Exercise objective
Every entry below is to be copied exactly, with nothing left out.

Data supplied
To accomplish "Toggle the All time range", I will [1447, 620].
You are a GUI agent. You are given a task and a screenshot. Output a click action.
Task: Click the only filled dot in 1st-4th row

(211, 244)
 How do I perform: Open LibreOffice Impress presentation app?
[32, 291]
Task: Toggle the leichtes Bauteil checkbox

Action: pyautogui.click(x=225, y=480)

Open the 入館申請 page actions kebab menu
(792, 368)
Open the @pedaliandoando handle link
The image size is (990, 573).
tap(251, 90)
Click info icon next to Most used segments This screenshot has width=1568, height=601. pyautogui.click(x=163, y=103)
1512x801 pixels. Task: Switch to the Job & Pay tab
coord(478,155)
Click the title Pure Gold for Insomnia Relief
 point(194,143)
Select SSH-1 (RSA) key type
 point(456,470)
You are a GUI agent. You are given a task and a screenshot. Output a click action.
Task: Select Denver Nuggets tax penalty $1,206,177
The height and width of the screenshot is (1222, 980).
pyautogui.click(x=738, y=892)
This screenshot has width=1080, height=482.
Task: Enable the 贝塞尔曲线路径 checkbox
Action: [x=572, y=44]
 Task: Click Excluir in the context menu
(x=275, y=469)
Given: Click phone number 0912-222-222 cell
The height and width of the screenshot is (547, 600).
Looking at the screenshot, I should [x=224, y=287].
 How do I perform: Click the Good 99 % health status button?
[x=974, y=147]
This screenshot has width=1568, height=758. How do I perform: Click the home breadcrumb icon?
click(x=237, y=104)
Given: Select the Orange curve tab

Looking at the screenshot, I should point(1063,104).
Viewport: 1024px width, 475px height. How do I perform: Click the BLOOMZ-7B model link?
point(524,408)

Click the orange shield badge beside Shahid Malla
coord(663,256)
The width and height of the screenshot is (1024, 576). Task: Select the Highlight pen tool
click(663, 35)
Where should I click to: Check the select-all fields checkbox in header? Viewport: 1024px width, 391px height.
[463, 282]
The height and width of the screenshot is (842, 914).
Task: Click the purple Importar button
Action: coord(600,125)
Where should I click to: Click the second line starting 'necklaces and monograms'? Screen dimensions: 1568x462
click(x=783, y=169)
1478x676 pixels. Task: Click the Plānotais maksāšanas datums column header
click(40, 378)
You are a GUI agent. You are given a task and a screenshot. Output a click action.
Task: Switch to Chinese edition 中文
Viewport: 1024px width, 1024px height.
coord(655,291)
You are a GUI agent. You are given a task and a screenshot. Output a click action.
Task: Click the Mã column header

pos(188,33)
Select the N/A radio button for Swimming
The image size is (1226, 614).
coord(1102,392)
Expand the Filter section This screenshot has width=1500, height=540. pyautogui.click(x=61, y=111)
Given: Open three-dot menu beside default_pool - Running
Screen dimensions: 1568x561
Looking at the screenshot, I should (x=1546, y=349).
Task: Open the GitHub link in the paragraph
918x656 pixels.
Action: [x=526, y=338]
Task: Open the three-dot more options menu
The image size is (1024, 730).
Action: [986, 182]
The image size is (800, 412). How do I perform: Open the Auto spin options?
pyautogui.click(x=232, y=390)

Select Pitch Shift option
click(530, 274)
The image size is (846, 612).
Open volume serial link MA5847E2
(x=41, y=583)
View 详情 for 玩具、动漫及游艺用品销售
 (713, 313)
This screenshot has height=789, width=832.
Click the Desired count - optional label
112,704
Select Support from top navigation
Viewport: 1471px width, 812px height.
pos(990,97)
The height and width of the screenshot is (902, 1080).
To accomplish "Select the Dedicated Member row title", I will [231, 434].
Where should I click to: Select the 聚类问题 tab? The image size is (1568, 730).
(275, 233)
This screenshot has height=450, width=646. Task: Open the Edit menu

Result below
To accomplish "Toggle the All time range", I will [1447, 620].
You are a GUI agent. You are given a task and a screenshot. Output a click action.
Task: Click the only filled dot in 1st-4th row

(211, 244)
 How do I perform: Open LibreOffice Impress presentation app?
[32, 291]
Task: Toggle the leichtes Bauteil checkbox

Action: pyautogui.click(x=225, y=480)

Open the 入館申請 page actions kebab menu
(792, 368)
Open the @pedaliandoando handle link
The image size is (990, 573).
tap(251, 90)
Click info icon next to Most used segments This screenshot has width=1568, height=601. pyautogui.click(x=163, y=103)
1512x801 pixels. Task: Switch to the Job & Pay tab
coord(478,155)
Click the title Pure Gold for Insomnia Relief
 point(194,143)
Select SSH-1 (RSA) key type
 point(456,470)
You are a GUI agent. You are given a task and a screenshot. Output a click action.
Task: Select Denver Nuggets tax penalty $1,206,177
The height and width of the screenshot is (1222, 980).
pyautogui.click(x=738, y=892)
This screenshot has width=1080, height=482.
Task: Enable the 贝塞尔曲线路径 checkbox
Action: [x=572, y=44]
 Task: Click Excluir in the context menu
(x=275, y=469)
Given: Click phone number 0912-222-222 cell
The height and width of the screenshot is (547, 600).
Looking at the screenshot, I should [x=224, y=287].
 How do I perform: Click the Good 99 % health status button?
[x=974, y=147]
This screenshot has width=1568, height=758. How do I perform: Click the home breadcrumb icon?
click(x=237, y=104)
Given: Select the Orange curve tab

Looking at the screenshot, I should point(1063,104).
Viewport: 1024px width, 475px height. How do I perform: Click the BLOOMZ-7B model link?
point(524,408)

Click the orange shield badge beside Shahid Malla
coord(663,256)
The width and height of the screenshot is (1024, 576). Task: Select the Highlight pen tool
click(663, 35)
Where should I click to: Check the select-all fields checkbox in header? Viewport: 1024px width, 391px height.
[463, 282]
The height and width of the screenshot is (842, 914).
Task: Click the purple Importar button
Action: coord(600,125)
Where should I click to: Click the second line starting 'necklaces and monograms'? Screen dimensions: 1568x462
click(x=783, y=169)
1478x676 pixels. Task: Click the Plānotais maksāšanas datums column header
click(40, 378)
You are a GUI agent. You are given a task and a screenshot. Output a click action.
Task: Switch to Chinese edition 中文
Viewport: 1024px width, 1024px height.
coord(655,291)
You are a GUI agent. You are given a task and a screenshot. Output a click action.
Task: Click the Mã column header

pos(188,33)
Select the N/A radio button for Swimming
The image size is (1226, 614).
coord(1102,392)
Expand the Filter section This screenshot has width=1500, height=540. pyautogui.click(x=61, y=111)
Given: Open three-dot menu beside default_pool - Running
Screen dimensions: 1568x561
Looking at the screenshot, I should (x=1546, y=349).
Task: Open the GitHub link in the paragraph
918x656 pixels.
Action: [x=526, y=338]
Task: Open the three-dot more options menu
The image size is (1024, 730).
Action: [986, 182]
The image size is (800, 412). How do I perform: Open the Auto spin options?
pyautogui.click(x=232, y=390)

Select Pitch Shift option
click(530, 274)
The image size is (846, 612).
Open volume serial link MA5847E2
(x=41, y=583)
View 详情 for 玩具、动漫及游艺用品销售
 (713, 313)
This screenshot has height=789, width=832.
Click the Desired count - optional label
112,704
Select Support from top navigation
Viewport: 1471px width, 812px height.
pos(990,97)
The height and width of the screenshot is (902, 1080).
To accomplish "Select the Dedicated Member row title", I will [231, 434].
Where should I click to: Select the 聚类问题 tab? The image size is (1568, 730).
(275, 233)
This screenshot has height=450, width=646. Task: Open the Edit menu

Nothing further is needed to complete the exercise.